• _What is required_: Repeat the rows from the line with "You are a computer-use" through the line with "Instruction: Click the", exactly as they appear, and output nothing else.

#### Excerpted records ####

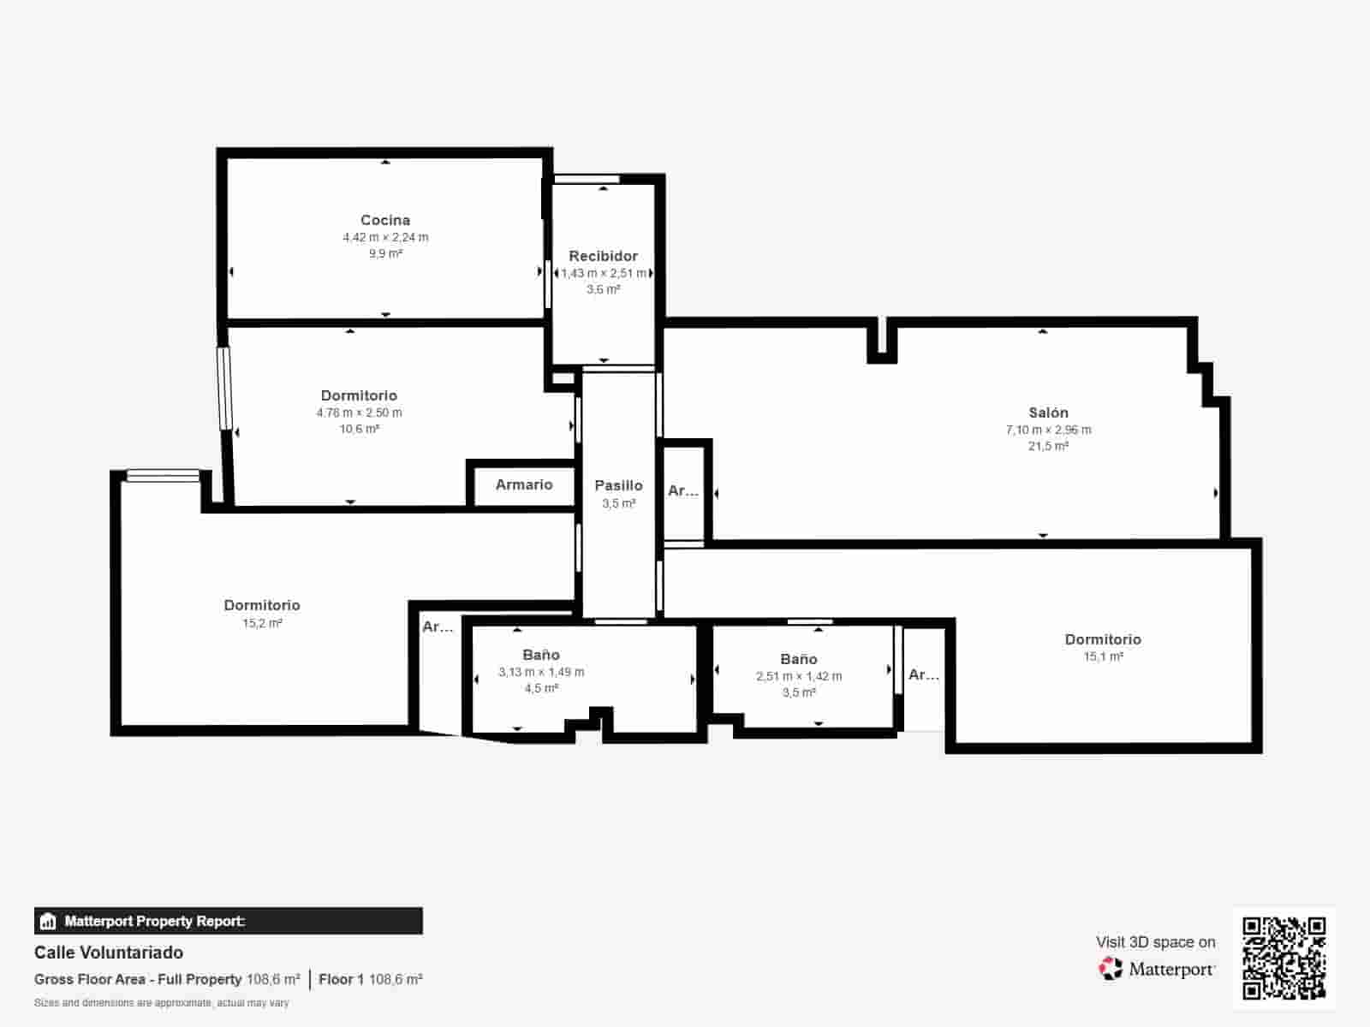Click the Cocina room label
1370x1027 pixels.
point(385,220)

####
#### Excerpted records ####

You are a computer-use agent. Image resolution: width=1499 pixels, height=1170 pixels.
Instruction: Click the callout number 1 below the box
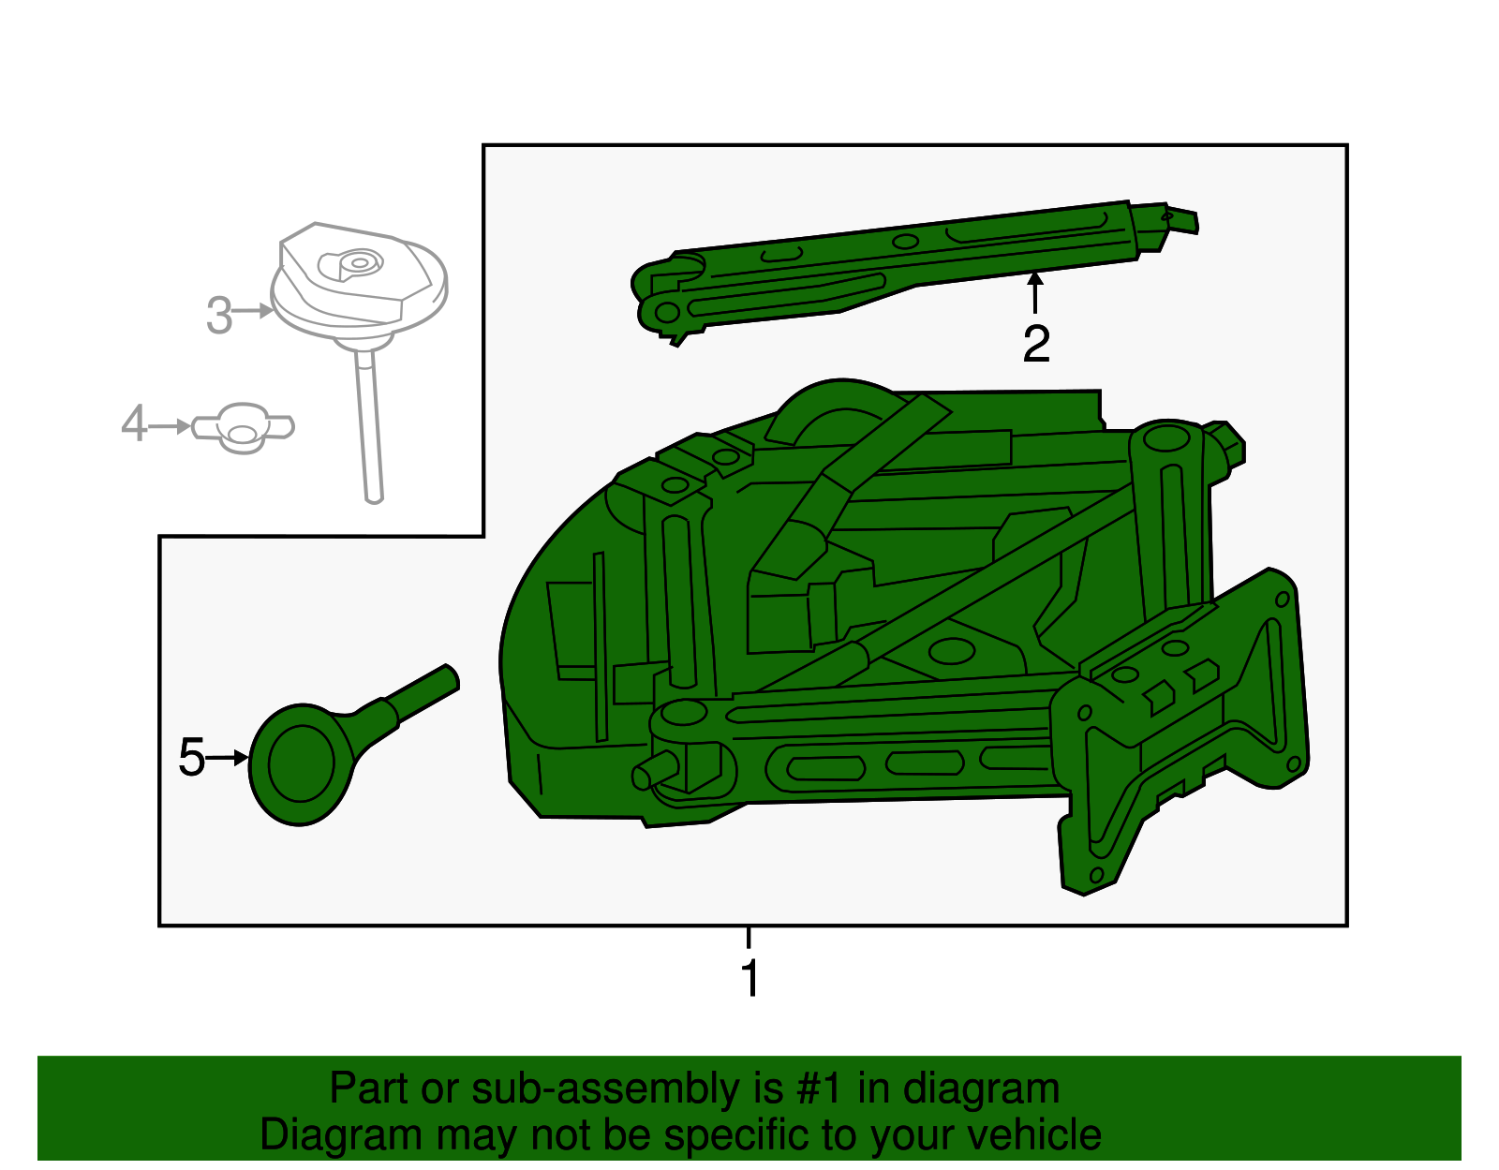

####

• _Reply_:
You are a computer-use agent. Image resolution: width=1499 pixels, height=1170 pixels.
Instruction: Click the callout number 1 below the box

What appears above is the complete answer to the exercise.